_TO DO_.
For every line in the entries that contains "will", show the whole line.

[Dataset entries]
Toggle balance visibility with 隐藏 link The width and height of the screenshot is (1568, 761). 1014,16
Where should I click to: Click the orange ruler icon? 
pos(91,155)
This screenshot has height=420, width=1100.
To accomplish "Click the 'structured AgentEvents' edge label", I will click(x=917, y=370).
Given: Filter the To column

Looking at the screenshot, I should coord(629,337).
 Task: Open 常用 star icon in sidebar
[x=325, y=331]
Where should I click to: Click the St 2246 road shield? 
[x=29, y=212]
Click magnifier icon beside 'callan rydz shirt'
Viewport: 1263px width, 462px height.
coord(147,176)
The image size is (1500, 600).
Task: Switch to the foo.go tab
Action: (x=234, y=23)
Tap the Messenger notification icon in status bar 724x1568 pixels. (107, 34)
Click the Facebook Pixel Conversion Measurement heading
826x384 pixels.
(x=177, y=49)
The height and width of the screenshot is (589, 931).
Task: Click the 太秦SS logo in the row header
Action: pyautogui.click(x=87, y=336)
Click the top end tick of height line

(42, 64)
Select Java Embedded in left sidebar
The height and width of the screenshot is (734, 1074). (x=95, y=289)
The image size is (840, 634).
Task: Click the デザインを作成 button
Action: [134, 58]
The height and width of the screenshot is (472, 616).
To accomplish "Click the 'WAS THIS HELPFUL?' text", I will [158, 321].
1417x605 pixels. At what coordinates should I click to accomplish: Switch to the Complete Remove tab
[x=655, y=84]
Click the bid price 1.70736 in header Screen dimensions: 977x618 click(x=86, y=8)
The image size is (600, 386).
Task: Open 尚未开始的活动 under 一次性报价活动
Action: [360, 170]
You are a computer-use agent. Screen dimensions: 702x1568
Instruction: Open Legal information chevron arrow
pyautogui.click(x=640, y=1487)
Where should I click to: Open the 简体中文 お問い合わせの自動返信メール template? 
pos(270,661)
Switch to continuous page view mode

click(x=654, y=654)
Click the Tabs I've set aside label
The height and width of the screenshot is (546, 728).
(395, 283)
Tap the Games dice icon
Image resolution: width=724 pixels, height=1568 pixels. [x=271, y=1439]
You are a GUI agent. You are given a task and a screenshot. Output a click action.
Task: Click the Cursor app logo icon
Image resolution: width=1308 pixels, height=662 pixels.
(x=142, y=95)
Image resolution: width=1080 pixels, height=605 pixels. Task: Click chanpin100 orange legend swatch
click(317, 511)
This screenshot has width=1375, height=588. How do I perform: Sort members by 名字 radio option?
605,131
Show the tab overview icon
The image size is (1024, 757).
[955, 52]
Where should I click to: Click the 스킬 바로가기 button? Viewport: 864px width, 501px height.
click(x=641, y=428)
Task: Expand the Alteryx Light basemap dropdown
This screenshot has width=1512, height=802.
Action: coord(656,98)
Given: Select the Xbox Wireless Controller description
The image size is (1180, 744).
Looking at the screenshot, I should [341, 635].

_SOLVED PROBLEM_.
To accomplish "Click the 'structured AgentEvents' edge label", I will click(x=917, y=370).
To accomplish "Click the 'WAS THIS HELPFUL?' text", I will [158, 321].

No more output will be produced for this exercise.